Sin embargo, no hay que ocultar que cuando se quiere dar un cambio a la propia vida se enfrenta una dificultad de orden mayor porque lo que hay que cambiar es a uno mismo. Enfrentarse al propio pasado para no darle la última palabra respecto del futuro es tanto como quitarle la palabra a los propios afectos e inclinaciones, a los hábitos y las preferencias acumuladas durante el tiempo. Y esa batalla es siempre difícil e incierta. Requiere ayudarse de cuanto se tenga a mano, y se comprende que Mandela en sus muchos años de reclusión musitara como una letanía los últimos versos del poema Invictus de W. E. Henley: «Soy el amo de mi destino / soy el capitán de mi alma».
Para Mandela el pasado no era oprimente con la forma de la culpa, sino del justificable rencor por una cautividad injusta. Cuando Melville dibujó al capitán Ahab como un hombre cruzado de cicatrices y, sobre todo, del rencor que le causaban, dibujó la fisonomía imperecedera del cautivo de un pasado padecido como víctima inocente, pero que puede poseer igualmente e incluso más pérfidamente al que lo padece como culpable. La ballena blanca y monstruosa es tanto el mal padecido en el pasado como el causado. El rencor y la culpa convierten lo ocurrido en el capitán de nuestro futuro.
Por eso, solo recupera la propiedad de su alma quien puede perdonar: el perdón es la soberanía recuperada del yo frente al agresor que nos hirió. Quien no puede perdonar o, en su defecto, quien no puede olvidar, no puede dejar de estar poseído por el autor del daño. El rencor es la inconsciente complicidad de la víctima con quien le hirió porque perpetúa los efectos del daño y los lleva más adentro y más hondo de lo que habría podido conseguir el ofensor por sí solo. El deseo de venganza es solo el señuelo de un futuro consolador inventado por un pasado desgraciado para perpetuarse.
Pero hay una forma insidiosa del rencor que no va dirigido contra otros sino contra uno mismo con la forma de una culpa de la que no se desea redención, o bien ni siquiera se reconoce. En cambio, arrepentirse es declararse culpable o, por lo menos, responsable del daño causado y, sin embargo, distinto ya de aquel que lo cometió.
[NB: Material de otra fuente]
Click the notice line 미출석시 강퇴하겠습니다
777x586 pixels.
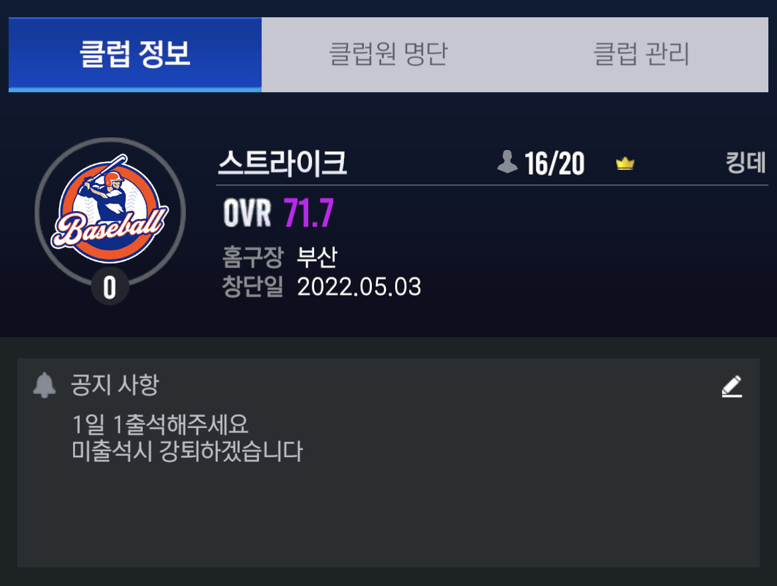tap(187, 451)
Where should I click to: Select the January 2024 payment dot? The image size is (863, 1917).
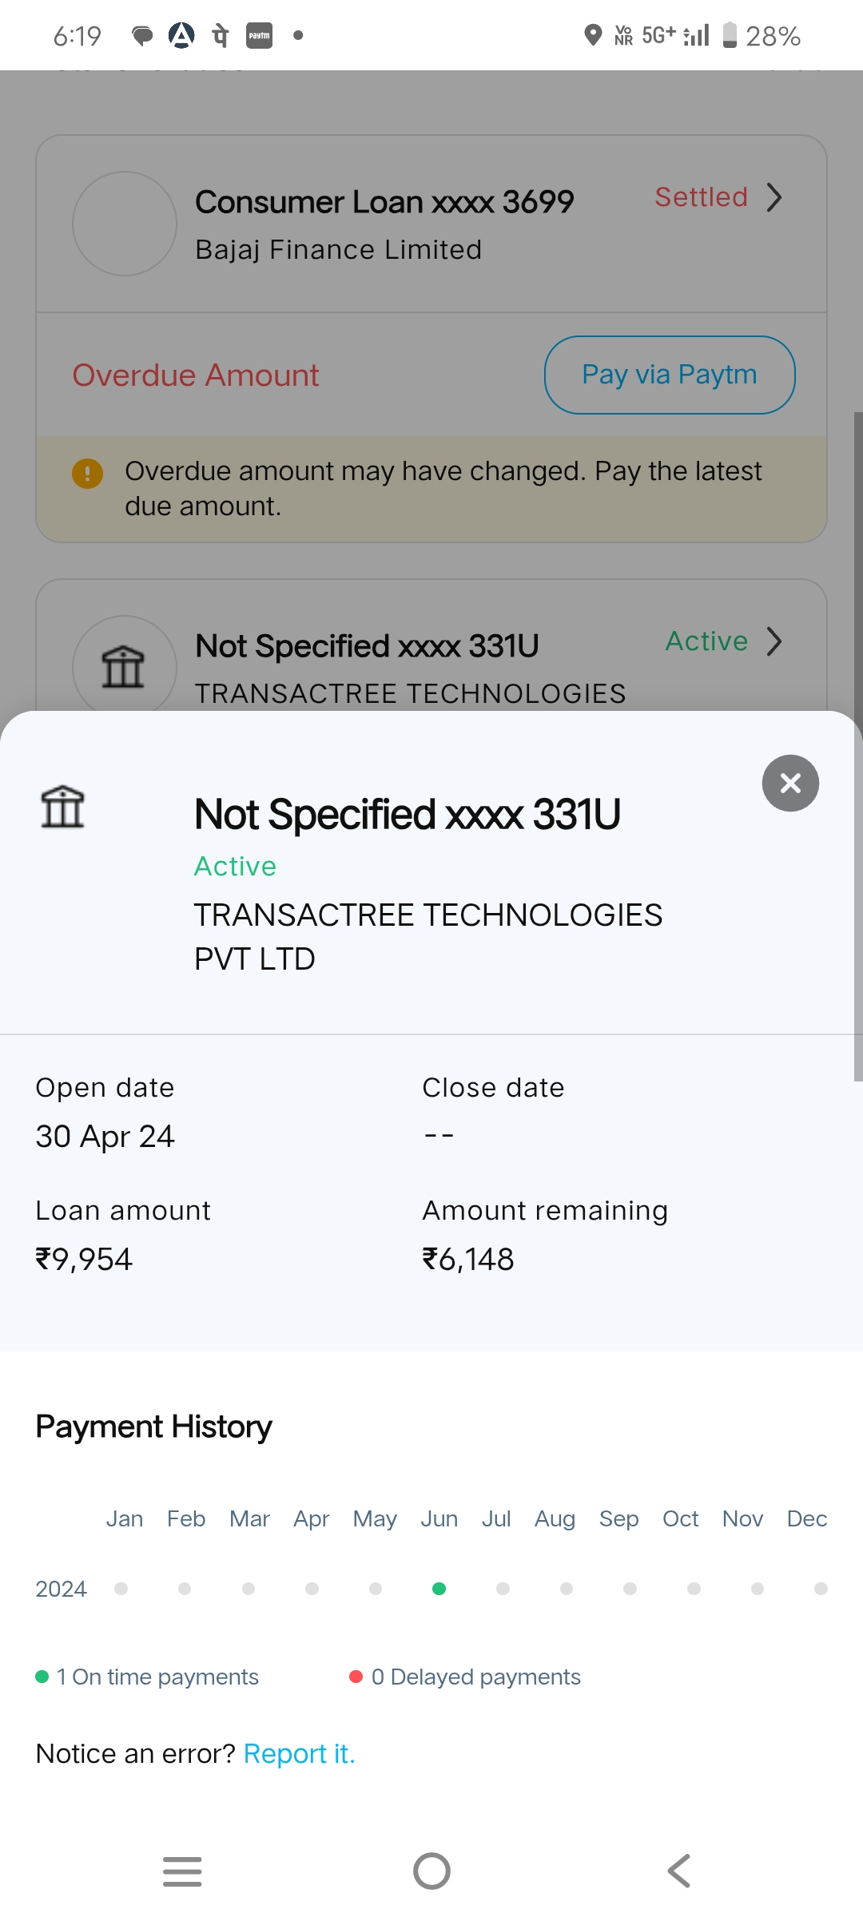[121, 1589]
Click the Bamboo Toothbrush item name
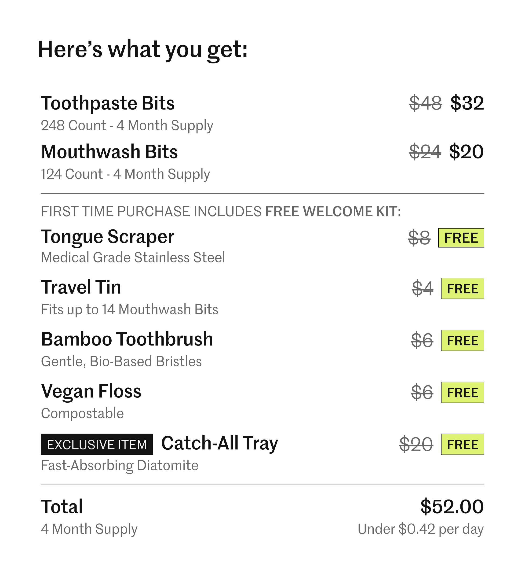Screen dimensions: 525x577 pyautogui.click(x=127, y=339)
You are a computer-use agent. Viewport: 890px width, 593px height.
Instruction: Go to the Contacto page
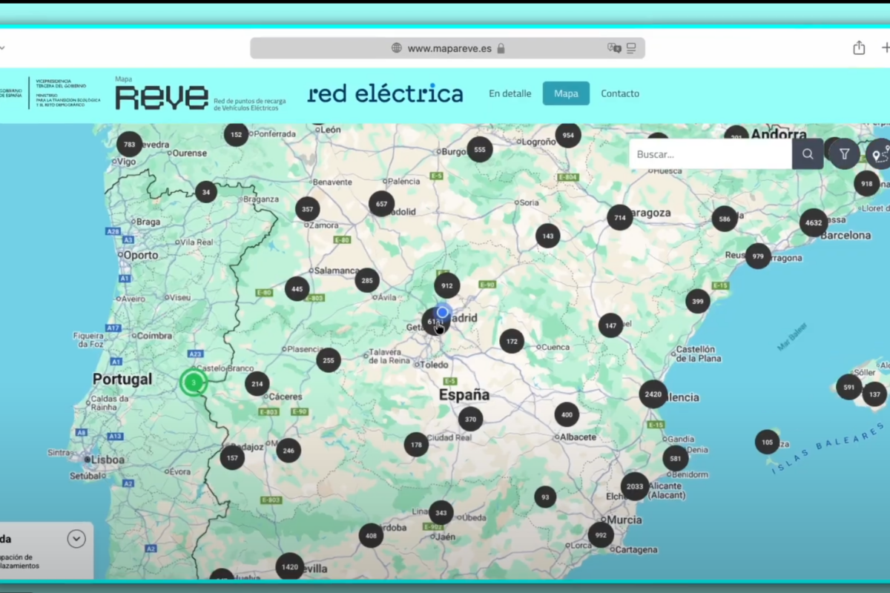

Poder pedir perdón es haber sobrevivido sin depravarse al mal causado libre y responsablemente, es decir, culpablemente.
Si la filosofía puede resultar tan liberadora y servir como un cierto consuelo es porque psicológica y existencialmente hay mucho de cierto en aquello de que la verdad nos hace libres, es decir, nos deja volver a empezar sin negar lo que fue pero sin convertirlo en capitán de nuestra alma ni en dueño de nuestro destino.